▶ [Items from a dataset]:
>>>>>

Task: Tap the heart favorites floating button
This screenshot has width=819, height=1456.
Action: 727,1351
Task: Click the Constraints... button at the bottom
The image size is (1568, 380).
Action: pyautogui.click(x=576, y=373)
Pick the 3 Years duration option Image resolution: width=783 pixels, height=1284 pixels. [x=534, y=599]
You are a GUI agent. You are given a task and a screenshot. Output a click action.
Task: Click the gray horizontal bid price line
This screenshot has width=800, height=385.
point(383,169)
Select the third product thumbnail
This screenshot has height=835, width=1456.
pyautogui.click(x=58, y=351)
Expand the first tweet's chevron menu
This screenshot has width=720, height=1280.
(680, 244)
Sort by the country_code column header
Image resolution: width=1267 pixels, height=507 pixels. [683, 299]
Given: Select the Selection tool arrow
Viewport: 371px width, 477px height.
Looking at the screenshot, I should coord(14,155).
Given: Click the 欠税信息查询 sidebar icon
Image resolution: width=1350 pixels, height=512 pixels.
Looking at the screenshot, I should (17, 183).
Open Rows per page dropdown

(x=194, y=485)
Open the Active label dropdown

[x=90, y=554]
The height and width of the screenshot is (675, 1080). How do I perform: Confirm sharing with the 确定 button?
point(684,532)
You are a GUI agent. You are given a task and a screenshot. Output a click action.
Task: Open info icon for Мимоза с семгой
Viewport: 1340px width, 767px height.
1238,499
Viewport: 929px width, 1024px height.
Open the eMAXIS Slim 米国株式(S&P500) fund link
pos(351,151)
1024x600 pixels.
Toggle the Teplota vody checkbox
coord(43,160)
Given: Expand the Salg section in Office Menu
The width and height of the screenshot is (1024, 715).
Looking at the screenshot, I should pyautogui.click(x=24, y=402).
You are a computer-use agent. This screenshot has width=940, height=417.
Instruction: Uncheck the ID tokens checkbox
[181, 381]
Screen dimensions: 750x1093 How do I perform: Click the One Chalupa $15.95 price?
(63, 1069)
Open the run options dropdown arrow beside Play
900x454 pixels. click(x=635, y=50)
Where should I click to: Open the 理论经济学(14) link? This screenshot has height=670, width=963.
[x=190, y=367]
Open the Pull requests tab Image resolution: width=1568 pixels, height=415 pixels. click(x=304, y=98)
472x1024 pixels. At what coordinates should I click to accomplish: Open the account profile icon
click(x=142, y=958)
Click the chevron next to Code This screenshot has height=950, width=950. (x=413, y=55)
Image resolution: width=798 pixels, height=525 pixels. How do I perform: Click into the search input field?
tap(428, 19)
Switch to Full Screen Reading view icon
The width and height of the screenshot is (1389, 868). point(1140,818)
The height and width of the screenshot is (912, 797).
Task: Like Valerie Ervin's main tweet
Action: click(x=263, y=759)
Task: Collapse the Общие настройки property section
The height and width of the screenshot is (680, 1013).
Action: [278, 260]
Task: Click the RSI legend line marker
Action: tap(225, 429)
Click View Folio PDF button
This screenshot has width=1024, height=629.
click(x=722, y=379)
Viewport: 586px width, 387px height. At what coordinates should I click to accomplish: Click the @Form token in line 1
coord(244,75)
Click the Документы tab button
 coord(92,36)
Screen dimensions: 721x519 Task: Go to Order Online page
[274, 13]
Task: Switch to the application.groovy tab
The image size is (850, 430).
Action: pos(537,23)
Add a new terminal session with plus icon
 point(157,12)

<<<<<

▶ [Task to carry out]: Retrieve all lines from the data that contain the string "section".

▶ [Task answer]:
Given: Expand the Salg section in Office Menu
Task: Collapse the Общие настройки property section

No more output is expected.